Fort’s legal endeavors began with two state habeas petitions in 1996 and 2002, both of which were unsuccessful. In 2003, she filed cert with the U.S. Supreme Court, but it was denied. Then, in 2006, Fort and attorneys from the Federal Defender Office convinced a U.S. District Court to grant in part a motion for appealability. Fort then followed the case to the Eleventh U.S. Circuit Court of Appeals, which denied relief. Crowe filed cert with the Supreme Court, but it was again denied in April of 2008. Early this May, Fort learned that the state planned to execute Crowe on May 22.
Fort then began a campaign outside of the legal system to try and save Crowe’s life. After informing the Board of Pardons and Paroles that she and her team were going to seek clemency, Fort set to work. Her team first sent the board letters of support from 50 people pleading for Crowe’s life. They also submitted an 11-page excerpt from prison records that detailed the extent to which Crowe had been a positive influence in prison, cooperating with guards and improving literacy among his fellow prisoners. Fort’s team also submitted some 2,000 post cards with pictures of Crowe throughout his life and a signature from the senders with text explaining why he should be granted clemency. Finally, the team prepared a 115-page brief with exhibits on Crowe’s behalf, something the prosecution was surprised to learn Fort had done.
Fort argued before the board on the morning of Crowe’s scheduled execution. She focused on Crowe’s remorse and his attempts to rehabilitate. She detailed the extent to which guards in prison relied on his positive and peace keeping influence on other inmates, and how he had been active in programs to deter drug use among youth in his former community. She argued that granting clemency would not violate efforts to uphold the legal system, highlighting that Crowe’s counsel during his trial had failed to introduce the mitigating factors of his drug use and questionable mental health.

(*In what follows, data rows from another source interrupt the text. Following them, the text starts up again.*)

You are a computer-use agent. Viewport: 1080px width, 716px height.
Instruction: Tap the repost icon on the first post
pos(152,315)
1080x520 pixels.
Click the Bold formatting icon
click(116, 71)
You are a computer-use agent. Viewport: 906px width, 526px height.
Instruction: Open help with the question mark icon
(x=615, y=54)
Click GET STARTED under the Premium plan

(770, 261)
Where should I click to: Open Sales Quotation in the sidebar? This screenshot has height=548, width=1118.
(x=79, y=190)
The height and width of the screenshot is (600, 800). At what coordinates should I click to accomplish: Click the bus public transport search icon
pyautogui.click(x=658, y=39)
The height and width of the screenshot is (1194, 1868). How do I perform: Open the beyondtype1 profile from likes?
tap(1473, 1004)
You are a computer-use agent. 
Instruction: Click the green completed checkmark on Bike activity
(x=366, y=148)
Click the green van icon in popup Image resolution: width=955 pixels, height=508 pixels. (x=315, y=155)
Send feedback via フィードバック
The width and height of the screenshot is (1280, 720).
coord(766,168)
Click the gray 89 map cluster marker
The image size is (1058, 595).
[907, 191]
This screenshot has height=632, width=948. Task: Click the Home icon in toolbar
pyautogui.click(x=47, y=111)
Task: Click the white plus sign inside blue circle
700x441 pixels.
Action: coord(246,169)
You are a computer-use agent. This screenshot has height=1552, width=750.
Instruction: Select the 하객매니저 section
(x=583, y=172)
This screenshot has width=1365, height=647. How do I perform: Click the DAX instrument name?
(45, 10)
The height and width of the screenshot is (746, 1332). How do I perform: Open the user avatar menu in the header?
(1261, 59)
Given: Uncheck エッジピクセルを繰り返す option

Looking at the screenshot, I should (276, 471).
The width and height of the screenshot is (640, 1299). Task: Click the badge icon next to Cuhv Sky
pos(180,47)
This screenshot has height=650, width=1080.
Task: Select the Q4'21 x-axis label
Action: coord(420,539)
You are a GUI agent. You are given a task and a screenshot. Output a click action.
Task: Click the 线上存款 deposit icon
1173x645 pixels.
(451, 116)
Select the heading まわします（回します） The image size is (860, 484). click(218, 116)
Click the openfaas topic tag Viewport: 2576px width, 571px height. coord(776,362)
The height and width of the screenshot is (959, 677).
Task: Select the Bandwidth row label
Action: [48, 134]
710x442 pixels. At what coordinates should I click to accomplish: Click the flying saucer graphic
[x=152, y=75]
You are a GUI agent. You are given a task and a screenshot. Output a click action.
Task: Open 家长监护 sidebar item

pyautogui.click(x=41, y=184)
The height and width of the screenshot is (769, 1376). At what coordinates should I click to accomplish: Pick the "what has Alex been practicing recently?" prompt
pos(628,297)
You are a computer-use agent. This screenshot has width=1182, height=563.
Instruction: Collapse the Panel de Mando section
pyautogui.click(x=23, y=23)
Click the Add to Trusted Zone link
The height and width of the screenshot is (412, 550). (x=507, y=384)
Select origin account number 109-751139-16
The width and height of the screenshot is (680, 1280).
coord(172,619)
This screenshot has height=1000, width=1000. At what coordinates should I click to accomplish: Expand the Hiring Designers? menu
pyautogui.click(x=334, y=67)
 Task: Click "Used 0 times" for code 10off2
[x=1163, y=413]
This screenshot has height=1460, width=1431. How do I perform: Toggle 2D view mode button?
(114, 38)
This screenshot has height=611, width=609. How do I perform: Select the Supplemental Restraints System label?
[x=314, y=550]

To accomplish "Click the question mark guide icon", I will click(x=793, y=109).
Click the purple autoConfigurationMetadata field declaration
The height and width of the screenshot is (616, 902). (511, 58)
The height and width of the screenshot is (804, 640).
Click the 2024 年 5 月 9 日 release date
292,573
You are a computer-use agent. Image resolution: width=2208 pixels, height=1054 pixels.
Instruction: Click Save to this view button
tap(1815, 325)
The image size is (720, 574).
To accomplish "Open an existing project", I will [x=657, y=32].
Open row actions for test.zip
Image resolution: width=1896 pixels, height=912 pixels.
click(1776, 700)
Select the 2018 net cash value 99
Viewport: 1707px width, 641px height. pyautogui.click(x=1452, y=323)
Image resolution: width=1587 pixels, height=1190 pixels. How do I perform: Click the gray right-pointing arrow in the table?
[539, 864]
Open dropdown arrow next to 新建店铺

Later that day, Fort struggled heavy-hearted through a meal with several of Crowe’s friends just a few hours before Crowe’s scheduled execution. She received a call from a representative of the Board of Paroles and Pardons, informing her that they had voted to commute the death sentence to life without parole. Her efforts of nearly 12 years had finally come to fruition, saving the life of a man in the face of daunting odds — Crowe’s request was only the third out of 24 such requests to have been granted since 1995.